Some of the 'ghost shops' in Stockport which would be transformed
Community groups should use more empty shops as resources to help prevent town centres becoming ghost towns, the government says.
Communities Secretary Hazel Blears announced measures to help groups turn shops into galleries or advice centres.
The scheme is being launched in Stockport, Greater Manchester, where the council is already using empty units for cultural pursuits.
Ms Blears is discussing the plans with the town's business leaders.
The seminar will also be attended by Culture Secretary Andy Burnham, councillors, landlords and town centre managers.
The package of measures includes £3m of funding, faster planning procedures and standard short-term leases.
"If you're faced with boarded-up shops, it's a really depressing shopping experience," Ms Blears said.
"One of our ideas is to say on a temporary basis, can we get more community groups coming in, art galleries, rehearsal space for youngsters?"
Extra powers are to allow councils to take over premises left empty.

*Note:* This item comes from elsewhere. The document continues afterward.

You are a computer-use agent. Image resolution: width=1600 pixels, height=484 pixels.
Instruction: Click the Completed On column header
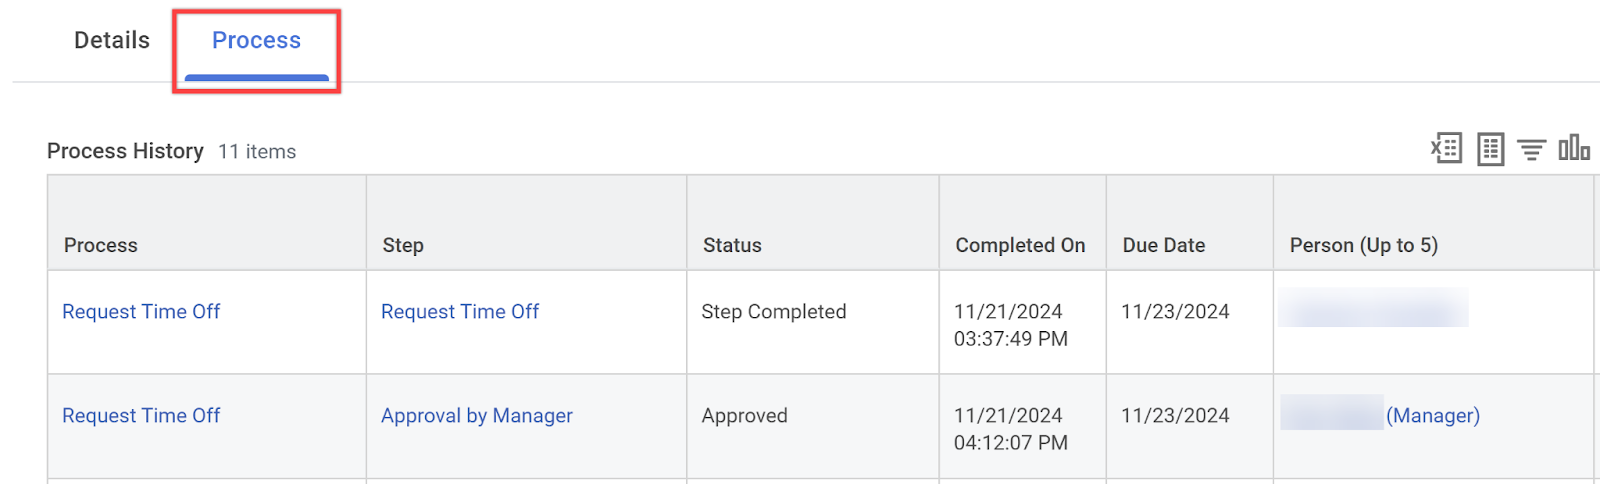(1020, 245)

Stockport town centre, seven miles south of Manchester city centre, has not been immune to the recession.
Like many other towns, its main shopping street has an empty Woolworths store and a number of other units lying unused.
But a council spokesperson said the authority was already taking "proactive measures to support the town centre economy".
The dedicated town centre management team co-ordinates initiatives such as marketing and networking and events to attract new businesses and visitors to the area.
"In particular our popular events like Culturefeast in May are focusing on innovative ways to develop the cultural offer in the town centre through utilising empty units," the spokesperson added.
"Interesting uses to date include temporary art galleries, photographic studios, writers' workshop and performance space.
"Empty clothing units have been utilised as dance studios and space for giant orbital knitting groups.
"We will be looking for even more innovative new ways to ensure we make use of them."
Art 'not answer'
The government plans have not been welcomed by the British Retail Consortium, which said ministers should have done more to keep business in the shops in the first place.
Director general Stephen Robertson said: "Art displays are not the answer for empty shops.
"We agree that vacant premises blight town centres.
"But contriving schemes to fill them with other users is tackling the symptom while ignoring the cause."